» Exercise aim
Rewrite the data below as a numbered list with one entry per line, skipping any blank lines and leaving the pictures out.

******************************

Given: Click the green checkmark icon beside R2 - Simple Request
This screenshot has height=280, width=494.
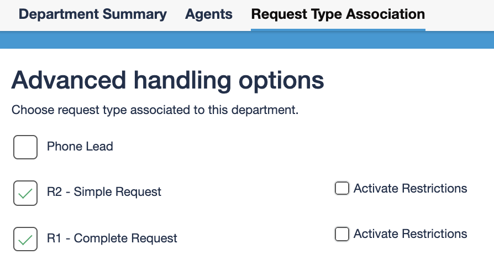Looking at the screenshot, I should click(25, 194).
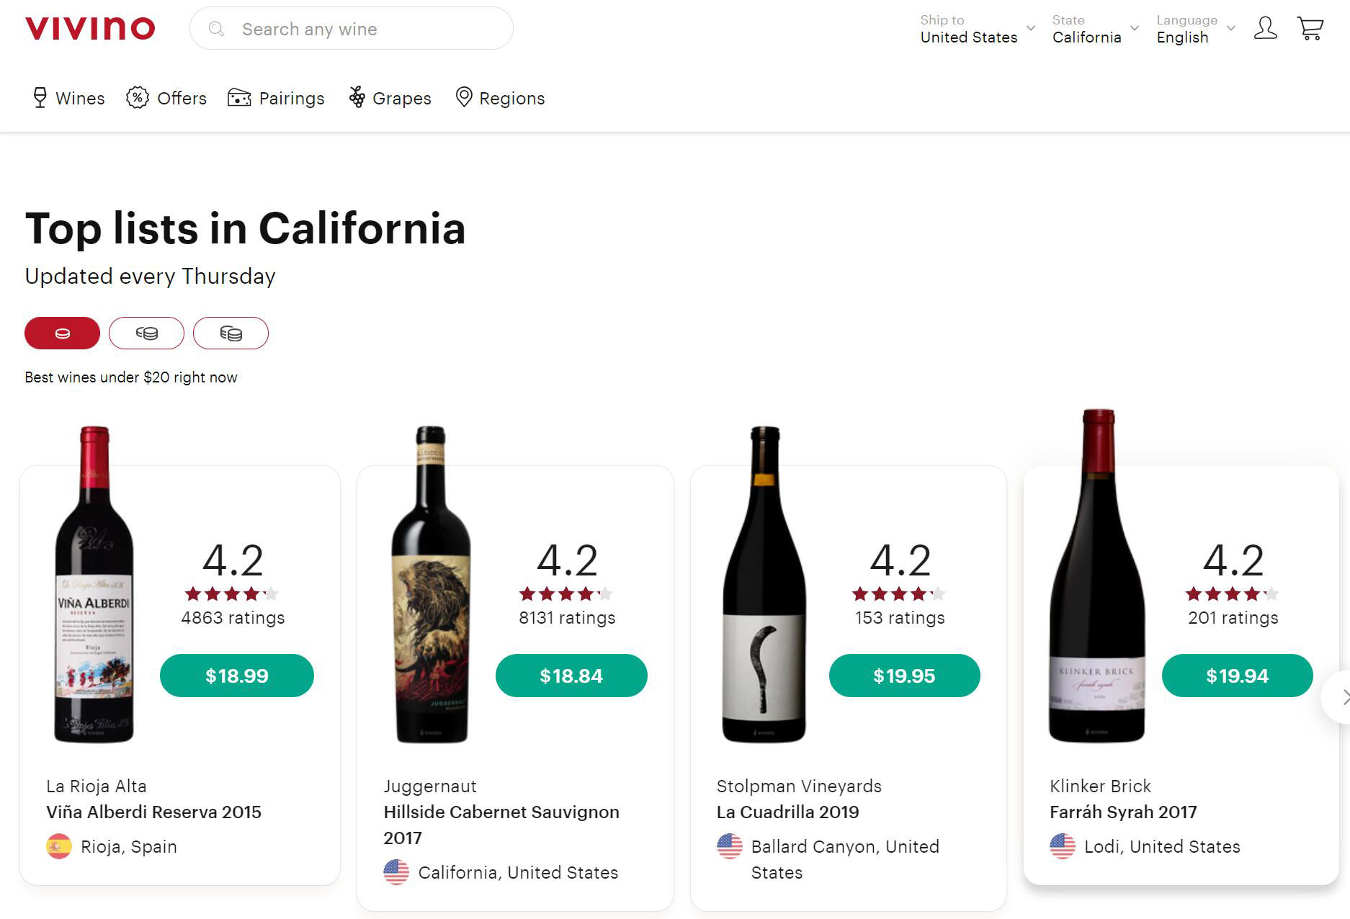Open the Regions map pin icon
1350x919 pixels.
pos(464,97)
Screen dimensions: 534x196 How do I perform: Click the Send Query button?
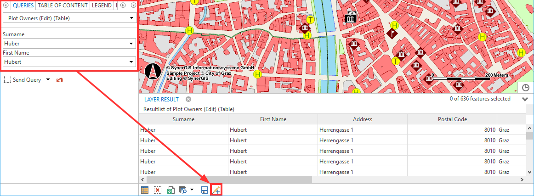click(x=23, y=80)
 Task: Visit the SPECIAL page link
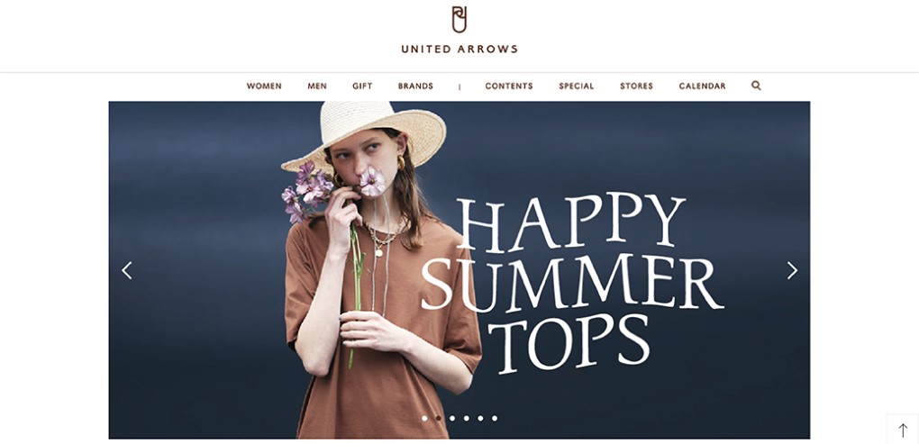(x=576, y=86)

******************************

» Full solution
1. Given: Click the green checkmark icon beside R2 - Simple Request
2. This screenshot has height=280, width=494.
3. Looking at the screenshot, I should click(25, 194).
4. Open the Regions map pin icon
5. 1350x919 pixels.
6. pos(464,97)
7. Screen dimensions: 534x196 How do I perform: Click the Send Query button?
8. click(x=23, y=80)
9.  Task: Visit the SPECIAL page link
10. (x=576, y=86)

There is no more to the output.